# Document extract
Sunday, January 14, 2007

If it Really was Football Somebody Would Care

David Beckham is set to become the second highest-paid athlete in United States after signing a five-year contract worth up to $250 million with Major League Soccer team Los Angeles Galaxy.

Who new LA had a soccer team? Better yet, who new there was a professional soccer league in America? And who the hell in America is going to give a rat’s ass about David Beckham?

He is a thirty-four year old soccer player he should be playing in a senior league by now. Beckham is married to Posh Spice, she is the one Eddie Murphy didn’t knock up, I think?

Beckham and Posh are hoping to maintain celebrity status long after his soccer days are over. They are two good looking people with no discernable talents other than his fading soccer skills and her lip-synching talent. Like a Britney and K-Fed, if Federline played soccer and Posh was fat.

The problem is LA is already over-loaded with even better looking people with less discernable talents trying to get noticed. In fact, on the Richter scale of good looking people in LA, Becks and Posh aren’t posting any aftershocks.

# The data
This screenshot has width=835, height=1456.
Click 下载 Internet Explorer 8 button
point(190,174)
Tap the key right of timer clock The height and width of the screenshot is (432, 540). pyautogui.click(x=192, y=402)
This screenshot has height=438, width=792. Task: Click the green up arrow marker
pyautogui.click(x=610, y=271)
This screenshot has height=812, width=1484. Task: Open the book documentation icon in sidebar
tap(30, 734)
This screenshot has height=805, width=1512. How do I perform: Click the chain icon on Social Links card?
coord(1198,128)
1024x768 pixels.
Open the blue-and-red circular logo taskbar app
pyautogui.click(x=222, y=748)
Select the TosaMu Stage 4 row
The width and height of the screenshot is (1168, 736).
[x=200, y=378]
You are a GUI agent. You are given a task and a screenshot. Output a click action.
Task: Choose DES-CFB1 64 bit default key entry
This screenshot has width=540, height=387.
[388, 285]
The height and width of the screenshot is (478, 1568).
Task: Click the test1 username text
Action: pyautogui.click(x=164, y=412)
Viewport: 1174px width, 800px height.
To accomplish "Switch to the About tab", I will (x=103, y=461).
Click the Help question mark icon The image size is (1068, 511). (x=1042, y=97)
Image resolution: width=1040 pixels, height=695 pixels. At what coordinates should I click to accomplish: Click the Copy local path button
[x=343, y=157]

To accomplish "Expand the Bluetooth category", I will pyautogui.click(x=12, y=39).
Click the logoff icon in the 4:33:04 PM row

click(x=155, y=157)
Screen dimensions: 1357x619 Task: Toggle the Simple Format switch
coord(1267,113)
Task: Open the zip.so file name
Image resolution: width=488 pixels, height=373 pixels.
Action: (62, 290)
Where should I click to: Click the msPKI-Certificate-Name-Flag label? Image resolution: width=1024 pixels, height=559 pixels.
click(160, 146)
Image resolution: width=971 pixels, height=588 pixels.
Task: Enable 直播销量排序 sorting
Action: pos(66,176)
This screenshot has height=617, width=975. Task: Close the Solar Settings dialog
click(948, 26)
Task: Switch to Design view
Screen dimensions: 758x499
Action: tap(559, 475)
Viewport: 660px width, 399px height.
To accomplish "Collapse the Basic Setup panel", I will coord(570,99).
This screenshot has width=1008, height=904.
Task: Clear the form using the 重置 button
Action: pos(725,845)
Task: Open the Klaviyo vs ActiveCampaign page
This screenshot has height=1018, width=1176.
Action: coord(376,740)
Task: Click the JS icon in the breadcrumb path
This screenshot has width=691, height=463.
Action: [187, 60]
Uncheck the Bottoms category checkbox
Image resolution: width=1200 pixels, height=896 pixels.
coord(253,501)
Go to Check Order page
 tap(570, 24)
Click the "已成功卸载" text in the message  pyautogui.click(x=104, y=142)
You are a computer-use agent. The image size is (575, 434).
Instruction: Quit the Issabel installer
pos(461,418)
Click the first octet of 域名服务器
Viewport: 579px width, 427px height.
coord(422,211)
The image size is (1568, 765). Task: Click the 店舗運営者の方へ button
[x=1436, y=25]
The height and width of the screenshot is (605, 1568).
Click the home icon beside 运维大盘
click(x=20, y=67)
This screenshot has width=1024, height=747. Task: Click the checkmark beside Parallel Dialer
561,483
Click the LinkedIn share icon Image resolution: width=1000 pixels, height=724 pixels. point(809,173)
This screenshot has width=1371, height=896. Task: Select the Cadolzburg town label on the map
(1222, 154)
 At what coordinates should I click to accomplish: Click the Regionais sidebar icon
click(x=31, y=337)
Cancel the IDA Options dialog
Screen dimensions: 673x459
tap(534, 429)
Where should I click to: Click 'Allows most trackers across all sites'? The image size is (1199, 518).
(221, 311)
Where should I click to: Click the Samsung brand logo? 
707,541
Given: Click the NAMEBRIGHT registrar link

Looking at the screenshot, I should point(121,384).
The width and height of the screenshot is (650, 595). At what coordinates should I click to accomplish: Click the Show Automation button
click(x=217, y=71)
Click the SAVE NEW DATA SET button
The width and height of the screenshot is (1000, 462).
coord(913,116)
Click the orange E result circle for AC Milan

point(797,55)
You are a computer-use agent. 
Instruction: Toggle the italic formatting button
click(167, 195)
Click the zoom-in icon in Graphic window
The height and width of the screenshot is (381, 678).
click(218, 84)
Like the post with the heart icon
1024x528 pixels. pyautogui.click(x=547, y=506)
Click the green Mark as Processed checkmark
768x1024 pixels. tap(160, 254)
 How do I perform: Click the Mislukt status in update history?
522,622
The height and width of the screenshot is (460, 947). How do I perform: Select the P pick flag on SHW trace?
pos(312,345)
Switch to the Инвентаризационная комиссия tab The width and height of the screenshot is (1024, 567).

# Requirement
Which people does the post above about David Beckham's Los Angeles Galaxy contract mention by name? List each person once.

# Solution
- David Beckham (also "Beckham" and "Becks")
- Posh Spice (also "Posh")
- Eddie Murphy
- Britney
- K-Fed (also "Federline")